§ Task A
In the text on hyperspectral ocean color, how many spectral bands will the ocean color instrument on PACE have?
§ Task B
Pick up the text on hyperspectral ocean color after its last sentence and continue it.

### Text

3A.3 A Product Portfolio Management Approach to Hyperspectral Ocean Color

Monday, 29 January 2024: 2:15 PM
326 (The Baltimore Convention Center)
Kari St.Laurent, NOAA, Silver Spring, MD; and B. E. Reed, E. C. McCaskill, J. Kent, J. M. Garcia-Rivera, L. BI, and R. Vandermeulen

Coastal and marine living resources are an important part of the United States economy and its cultural identity. In 2020, commercial and recreational fisheries accounted for 1.7 million jobs and $253 billion in sales. Trends and changes to marine and coastal ecosystems require robust monitoring over large spatial scales that can be enhanced by the use of remote sensing. Satellite hyperspectral ocean color data promises to greatly amplify and expand our capabilities to monitor the complex coastal, estuarine and pelagic systems. NASA’s PACE mission is anticipated to launch in January 2024 and its advanced spectral resolution will enable product enhancements and new product development that could help coastal and fisheries managers better monitor aquatic resources and habitats. At the present, multispectral ocean color satellite instruments, such as MODIS on the satellite Aqua, have upwards of 9 ocean color spectral bands. The ocean color instrument on PACE will have over 100 spectral bands. This emerging technology will go beyond chlorophyll-a measurements and allow for more complex assessments of phytoplankton community composition including pigment types, size classes, and phytoplankton functional types.

######
### Information shown

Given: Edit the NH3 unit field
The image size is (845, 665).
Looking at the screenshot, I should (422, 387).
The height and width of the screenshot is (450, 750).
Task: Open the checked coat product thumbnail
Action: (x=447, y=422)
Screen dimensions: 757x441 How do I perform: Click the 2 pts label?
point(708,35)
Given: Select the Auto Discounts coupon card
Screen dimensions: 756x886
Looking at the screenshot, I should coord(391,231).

######
### Information shown

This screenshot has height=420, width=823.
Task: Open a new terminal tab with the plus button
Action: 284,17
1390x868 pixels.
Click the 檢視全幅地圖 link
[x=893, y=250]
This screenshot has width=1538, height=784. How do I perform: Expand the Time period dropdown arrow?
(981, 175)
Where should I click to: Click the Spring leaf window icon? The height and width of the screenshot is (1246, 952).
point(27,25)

######

§ Task output A
Over 100 spectral bands.

§ Task output B
The National Oceanic and Atmospheric Administration (NOAA) has shifted towards a Product Portfolio Management (PPM) approach for all level 2+ satellite products to help revolutionize a sensor agnostic algorithm approach that is highly responsive to user needs in direct alignment with the NOAA Mission. In particular, the Ocean Biology Portfolio is set to grow under this new approach, especially with the onset of satellite hyperspectral ocean color. Presently, the Ocean Biology Product Portfolio Manager is working across NOAA to develop and operationalize satellite products including coastally-resolved chlorophyll products which could lead to better water mass classifications and a net primary productivity algorithm specifically catered for a fisheries management application. Part of this endeavor will include a novel direct connection between NASA and NOAA to rapidly get new PACE products directly from NASA into NOAA operations, avoid duplicative product development, and collaboratively innovate and enhance products when possible. Over the next few years, the powerful combination of hyperspectral ocean color and a Product Portfolio Management approach will be utilized to achieve both NASA’s science goals in Earth Sciences and NOAA’s strategic goals in support of the Blue Economy.